[Rows of pointing data]
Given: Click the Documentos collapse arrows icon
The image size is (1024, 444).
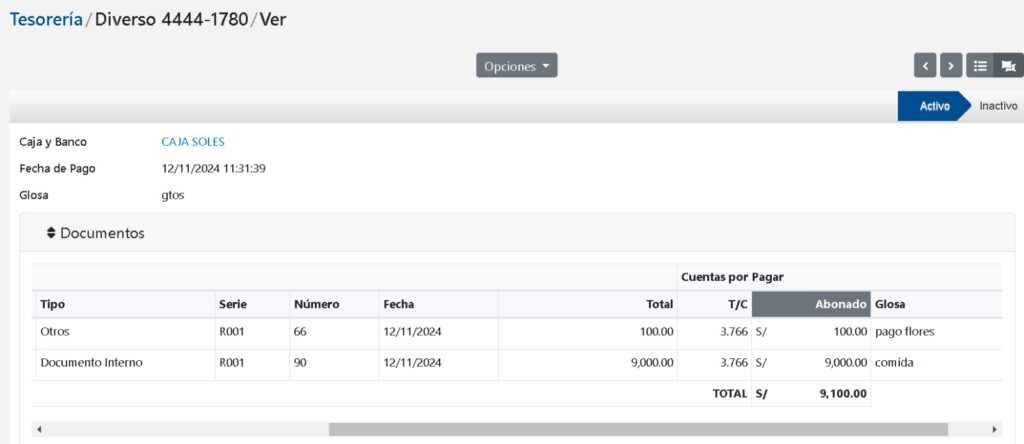Looking at the screenshot, I should 51,233.
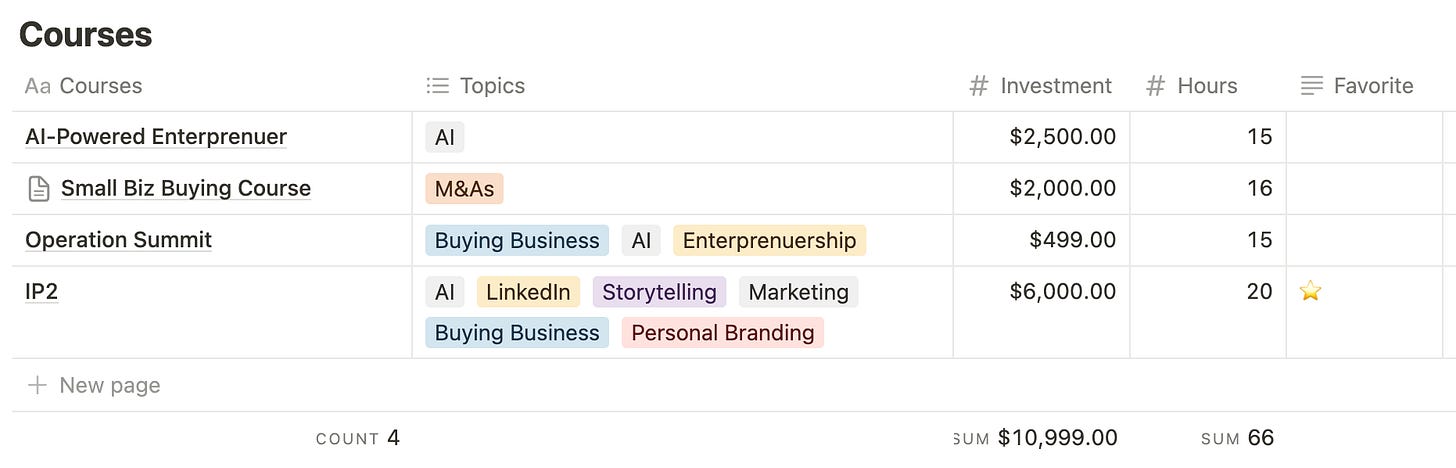The width and height of the screenshot is (1456, 468).
Task: Open the Topics column header menu
Action: tap(492, 86)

◆ TASK REQUIREMENTS: Reproduce every item above verbatim, omitting the pictures.

◆ RESULT BELOW:
Given: Click the Documentos collapse arrows icon
The image size is (1024, 444).
Looking at the screenshot, I should 51,233.
The width and height of the screenshot is (1456, 468).
Task: Open the Topics column header menu
Action: tap(492, 86)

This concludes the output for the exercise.